> _Goal_:
Arrange every line of the records below as a numbered list, leaving out any blank lines.

> _Record extracts_:
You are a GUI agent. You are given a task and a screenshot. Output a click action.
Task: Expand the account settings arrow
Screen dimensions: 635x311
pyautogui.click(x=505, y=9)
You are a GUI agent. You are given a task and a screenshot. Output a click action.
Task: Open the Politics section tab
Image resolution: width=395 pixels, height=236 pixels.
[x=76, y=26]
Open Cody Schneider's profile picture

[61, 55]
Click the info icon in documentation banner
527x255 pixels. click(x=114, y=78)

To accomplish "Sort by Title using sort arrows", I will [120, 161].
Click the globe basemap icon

> _Output_:
1. You are a GUI agent. You are given a task and a screenshot. Output a click action.
2. Task: Expand the account settings arrow
3. Screen dimensions: 635x311
4. pyautogui.click(x=505, y=9)
5. You are a GUI agent. You are given a task and a screenshot. Output a click action.
6. Task: Open the Politics section tab
7. Image resolution: width=395 pixels, height=236 pixels.
8. [x=76, y=26]
9. Open Cody Schneider's profile picture
10. [61, 55]
11. Click the info icon in documentation banner
12. 527x255 pixels. click(x=114, y=78)
13. To accomplish "Sort by Title using sort arrows", I will [120, 161].
14. Click the globe basemap icon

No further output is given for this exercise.